-- Begin INPUT --
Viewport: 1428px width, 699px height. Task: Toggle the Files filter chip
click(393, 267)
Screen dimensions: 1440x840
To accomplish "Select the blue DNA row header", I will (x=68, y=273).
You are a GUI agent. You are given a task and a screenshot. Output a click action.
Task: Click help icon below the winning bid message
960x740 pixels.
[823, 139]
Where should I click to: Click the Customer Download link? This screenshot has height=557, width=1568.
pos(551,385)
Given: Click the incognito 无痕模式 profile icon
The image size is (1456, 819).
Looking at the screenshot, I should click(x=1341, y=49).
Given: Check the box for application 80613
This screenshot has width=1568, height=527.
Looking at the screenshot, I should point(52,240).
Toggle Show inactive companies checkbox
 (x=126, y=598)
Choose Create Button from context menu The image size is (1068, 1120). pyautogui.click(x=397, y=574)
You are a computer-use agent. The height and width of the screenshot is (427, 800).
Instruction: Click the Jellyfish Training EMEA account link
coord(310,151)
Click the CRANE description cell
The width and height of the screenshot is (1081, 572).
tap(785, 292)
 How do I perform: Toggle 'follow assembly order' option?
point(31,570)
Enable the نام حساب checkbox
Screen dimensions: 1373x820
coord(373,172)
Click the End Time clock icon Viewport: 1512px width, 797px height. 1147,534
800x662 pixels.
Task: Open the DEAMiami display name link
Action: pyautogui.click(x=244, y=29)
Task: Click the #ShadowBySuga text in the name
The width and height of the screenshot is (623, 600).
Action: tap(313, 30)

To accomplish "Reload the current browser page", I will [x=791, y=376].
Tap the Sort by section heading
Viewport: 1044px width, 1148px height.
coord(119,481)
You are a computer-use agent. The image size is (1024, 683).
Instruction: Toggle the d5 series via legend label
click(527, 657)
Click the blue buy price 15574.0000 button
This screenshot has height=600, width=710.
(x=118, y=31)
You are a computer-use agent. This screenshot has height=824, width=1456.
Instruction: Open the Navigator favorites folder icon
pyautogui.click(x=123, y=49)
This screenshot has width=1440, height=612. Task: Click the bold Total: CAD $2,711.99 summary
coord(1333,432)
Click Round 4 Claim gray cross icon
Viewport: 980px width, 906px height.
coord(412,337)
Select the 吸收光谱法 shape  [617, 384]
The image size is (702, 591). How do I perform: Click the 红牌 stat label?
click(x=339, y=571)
-- End INPUT --
▸ GOAL: Copy out every line of the listing above without changing anything.

▸ WORKED SOLUTION:
Viewport: 1428px width, 699px height. Task: Toggle the Files filter chip
click(393, 267)
Screen dimensions: 1440x840
To accomplish "Select the blue DNA row header", I will (x=68, y=273).
You are a GUI agent. You are given a task and a screenshot. Output a click action.
Task: Click help icon below the winning bid message
960x740 pixels.
[823, 139]
Where should I click to: Click the Customer Download link? This screenshot has height=557, width=1568.
pos(551,385)
Given: Click the incognito 无痕模式 profile icon
The image size is (1456, 819).
Looking at the screenshot, I should click(x=1341, y=49).
Given: Check the box for application 80613
This screenshot has width=1568, height=527.
Looking at the screenshot, I should point(52,240).
Toggle Show inactive companies checkbox
 (x=126, y=598)
Choose Create Button from context menu The image size is (1068, 1120). pyautogui.click(x=397, y=574)
You are a computer-use agent. The height and width of the screenshot is (427, 800).
Instruction: Click the Jellyfish Training EMEA account link
coord(310,151)
Click the CRANE description cell
The width and height of the screenshot is (1081, 572).
tap(785, 292)
 How do I perform: Toggle 'follow assembly order' option?
point(31,570)
Enable the نام حساب checkbox
Screen dimensions: 1373x820
coord(373,172)
Click the End Time clock icon Viewport: 1512px width, 797px height. 1147,534
800x662 pixels.
Task: Open the DEAMiami display name link
Action: pyautogui.click(x=244, y=29)
Task: Click the #ShadowBySuga text in the name
The width and height of the screenshot is (623, 600).
Action: tap(313, 30)

To accomplish "Reload the current browser page", I will [x=791, y=376].
Tap the Sort by section heading
Viewport: 1044px width, 1148px height.
coord(119,481)
You are a computer-use agent. The image size is (1024, 683).
Instruction: Toggle the d5 series via legend label
click(527, 657)
Click the blue buy price 15574.0000 button
This screenshot has height=600, width=710.
(x=118, y=31)
You are a computer-use agent. This screenshot has height=824, width=1456.
Instruction: Open the Navigator favorites folder icon
pyautogui.click(x=123, y=49)
This screenshot has width=1440, height=612. Task: Click the bold Total: CAD $2,711.99 summary
coord(1333,432)
Click Round 4 Claim gray cross icon
Viewport: 980px width, 906px height.
coord(412,337)
Select the 吸收光谱法 shape  [617, 384]
The image size is (702, 591). How do I perform: Click the 红牌 stat label?
click(x=339, y=571)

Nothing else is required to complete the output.